También se llevó por delante la identidad de un partido (el Partido de los Socialistas de Cataluña) en el que han convivido un alma catalanista y otra españolista. Montilla llegó a su frente con el mandato de corregir los excesos nacionalistas de Maragall, pero ha acabado multiplicándolos. No ha aguantado los tirones de sus dos socios minoritarios, sino que los ha secundado durante todo el proceso de reforma del Estatut y, sobre todo, tras haber cuestionado el Tribunal Constitucional buena parte del texto estatutario y, especialmente, el espíritu que había animado a sus promotores y redactores.

No es extraño que el flamante secretario de Organización del PSOE, Marcelino Iglesias, haya recibido con gran contento la noticia de que Montilla aparcaba el tripartito: "No sólo nos ha parecido bien, sino que nos ha relajado". Natural. Es imposible calcular cuánto daño político y social ha causado el socialismo catalán de la última década al socialismo español. Tampoco se ha quedado atrás José Bono.

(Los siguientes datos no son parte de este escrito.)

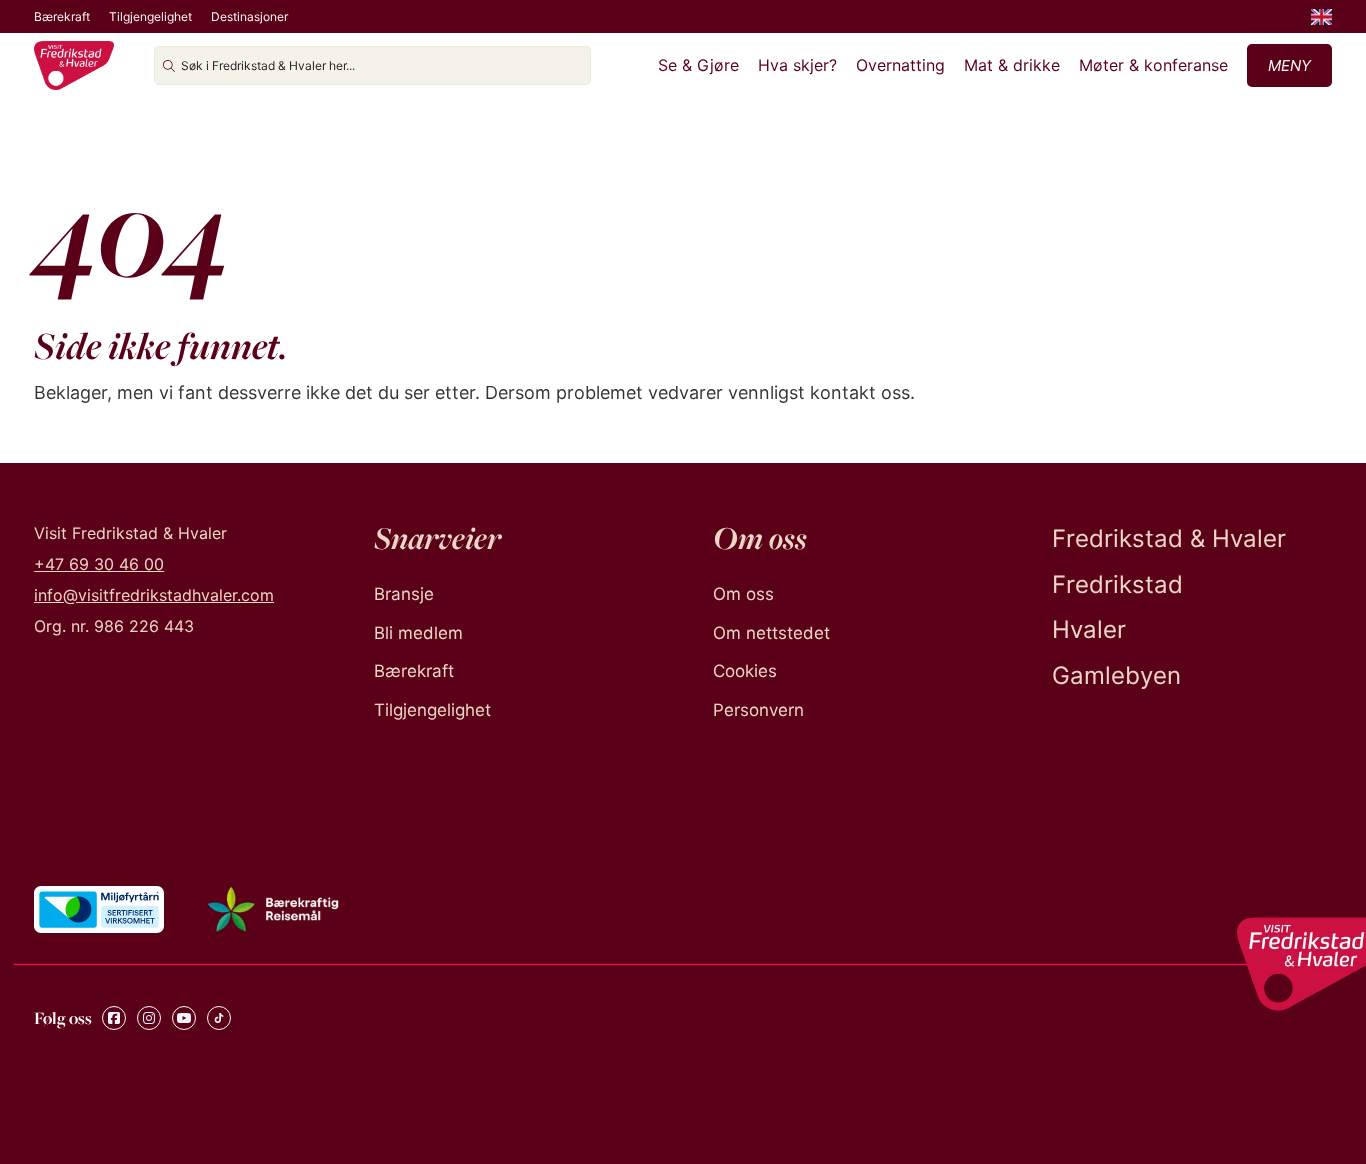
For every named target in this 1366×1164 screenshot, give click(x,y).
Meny (1289, 65)
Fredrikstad (1117, 584)
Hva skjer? (797, 65)
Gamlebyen (1116, 675)
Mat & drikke (1012, 65)
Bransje (404, 594)
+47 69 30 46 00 (99, 564)
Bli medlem (418, 633)
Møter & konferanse (1153, 65)
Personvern (758, 710)
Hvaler (1089, 629)
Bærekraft (62, 16)
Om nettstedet (771, 633)
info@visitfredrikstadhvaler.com (154, 595)
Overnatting (900, 65)
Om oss (743, 594)
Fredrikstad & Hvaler (1169, 538)
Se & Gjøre (698, 65)
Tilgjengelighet (150, 16)
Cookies (745, 671)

Le ha parecido "perfecto" lo que ha dicho el aún presidente de Cataluña, ya que él siempre rechazó el pacto con quienes defienden la independencia, "y ahora mentiría si dijera que alguna vez me ha gustado el tripartito". No puede presumir de lo mismo Zapatero, gran impulsor del Estatuto reformado y de la deriva de Montilla... hasta que se le fue de las manos.

Con todo, la dirección del PSC se ha apresurado a matizar que José Montilla rechazó un nuevo tripartito "en las condiciones actuales", dejando en el aire una eventual reedición del mismo si ERC e IU cambian sus planteamientos. Esto último es altamente improbable. Creo que todo es más fácil. Si volvieran a sumar mayoría entre los tres partidos, aunque siga ganando CiU, no sé si Montilla resistiría la tentación de reincidir. Pese, de nuevo, a sus promesas.